— Ты куда это собралась? — строго спросила Вика.
— А ты не бойся, я скоро вернусь, только взгляну на него, правда ли он помер, и вернусь.
— Да откуда ты знаешь, где его поставили?
— А где, кроме как в Колонном? — разумно сказала Евдокия Яковлевна.
— Ничего это не известно, — быстро запротестовала Вика. — И никуда я тебя не пущу, ведь разве я одна могу оставаться? А если у меня схватки начнутся, что тогда?
Евдокия Яковлевна села на стул и распустила платок, — ей, видно, было жарко.
— Слушай, что я тебе скажу, Виктория. Ведь если он вправду умер, значит, Петенька наш вернется. Ведь это он его умахал в ссылку.
— Ну ладно, мама, — Вика вспомнила, что с Евдокией Яковлевной, как с умалишенной, нельзя спорить. — Вот погоди, придет Леня, он все расскажет...
— А что он может знать, твой Леня, он ведь как теленок молосный, право молосный, — с нежностью сказала она. — Да и ты тоже, ну что вы, голуби, понимаете?.. А я, я, — добавила она, понижая голос, — глаза у меня слезами промытые, насквозь промытые, и если он вправду помер, так я сразу разгляжу...
— Я что-то не понимаю, что ты мне говоришь, — сказала Вика, со страхом глядя на мать. — Как это не взаправду, ведь уже народ оповестили...
— Э, чего там оповестили... Да что же это я села, — она быстро замотала платок вокруг шеи, лицо ее горело, она была точно в жару...
«Да она ведь сумасшедшая... — с ужасом подумала Вика, — а я одна с ней...»
— Мамочка, ты хоть меня пожалей, мне ведь рожать...
Но Евдокия Яковлевна уже бубнила что-то про стражу, которая заточила ее Петеньку, что надо прорваться к нему, она уже не узнавала дочери и боролась и дралась с ней, как с чужой.
Вика открыла форточку.
— Помогите! — крикнула она в синий простор. — Помогите!

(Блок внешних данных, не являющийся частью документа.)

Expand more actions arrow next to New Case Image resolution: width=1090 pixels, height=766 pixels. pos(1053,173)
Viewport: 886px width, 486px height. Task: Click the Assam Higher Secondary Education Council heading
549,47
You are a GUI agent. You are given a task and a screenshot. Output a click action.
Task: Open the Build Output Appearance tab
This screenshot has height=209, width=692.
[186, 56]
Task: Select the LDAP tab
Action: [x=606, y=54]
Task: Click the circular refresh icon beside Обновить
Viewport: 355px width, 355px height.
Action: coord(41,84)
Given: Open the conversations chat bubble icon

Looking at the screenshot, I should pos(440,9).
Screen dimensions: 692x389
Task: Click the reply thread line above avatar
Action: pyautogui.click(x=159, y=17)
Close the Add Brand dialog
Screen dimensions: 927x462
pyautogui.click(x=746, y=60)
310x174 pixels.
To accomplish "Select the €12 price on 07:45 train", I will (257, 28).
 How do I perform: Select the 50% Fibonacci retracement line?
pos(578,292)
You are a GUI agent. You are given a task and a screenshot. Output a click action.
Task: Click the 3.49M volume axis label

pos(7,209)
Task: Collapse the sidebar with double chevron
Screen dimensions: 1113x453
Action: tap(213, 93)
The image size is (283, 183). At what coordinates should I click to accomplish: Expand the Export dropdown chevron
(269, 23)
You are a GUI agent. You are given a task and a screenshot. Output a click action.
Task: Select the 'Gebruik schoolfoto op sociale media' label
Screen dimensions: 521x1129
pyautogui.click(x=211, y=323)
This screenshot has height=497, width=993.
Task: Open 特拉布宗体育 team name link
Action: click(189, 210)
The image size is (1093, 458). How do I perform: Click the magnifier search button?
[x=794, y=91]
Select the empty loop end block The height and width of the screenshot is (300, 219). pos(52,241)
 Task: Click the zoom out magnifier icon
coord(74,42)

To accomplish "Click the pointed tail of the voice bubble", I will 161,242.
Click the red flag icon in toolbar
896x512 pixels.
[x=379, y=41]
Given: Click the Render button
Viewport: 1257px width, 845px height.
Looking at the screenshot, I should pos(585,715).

И вдруг почувствовала, что то, чем она пугала мать, и вправду совершается, — эта резкая боль в пояснице, боль, которую она, ни разу не испытав, сразу узнала, — началось!
— Мама, — говорила она, хватая мать за руки, — вы поймите, роды, роды, началось... Помогите мне до родильного дома дойти...
Но Евдокия Яковлевна в своем исступлении почувствовала только одно — что ее никто не держит, и вся расстрепанная выбежала из комнаты.
Такой и встретила ее Леля, когда, сойдя с поезда, по узкой, протоптанной в снегу тропинке пробиралась через поле. Она издали признала Евдокию Яковлевну, несмотря на ее встрепанный вид, и, раскинув руки, остановилась.
— Евдокия Яковлевна, что случилось?
Но Евдокия Яковлевна, с раскрасневшимся лицом, с запекшимися губами, налетела на Лелю, сбила ее с ног, что-то пробормотала, вроде: «Только я знаю, только я...» — и пробежала мимо.
Ошеломленная Леля, поднявшись из сугроба, кинулась за старушкой обратно к станции. Потом вдруг остановилась, испуганная тем, что ни Вика, ни брат не гонятся за сумасшедшей. Ну Вика-то не может, а брат? Значит, брата нет дома, а Вика?!
И тут вдруг, отчасти догадавшись, отчасти инстинктивно, Леля бросила всякую заботу о сумасшедшей и кинулась бежать на помощь Вике, почти уверенная, что с ней происходит что-то неладное...
Застав Вику у порога комнаты, в положении самом беспомощном, Леля не удивилась. Вика пыталась и не могла подняться с пола...
— Лелечка, ангел... — прошептала Вика искусанными в кровь губами, — скорее к Кузьмичевым, пошли кого-нибудь вызвать карету скорой помощи. Да возвращайся быстрее, мне страшно одной, мама...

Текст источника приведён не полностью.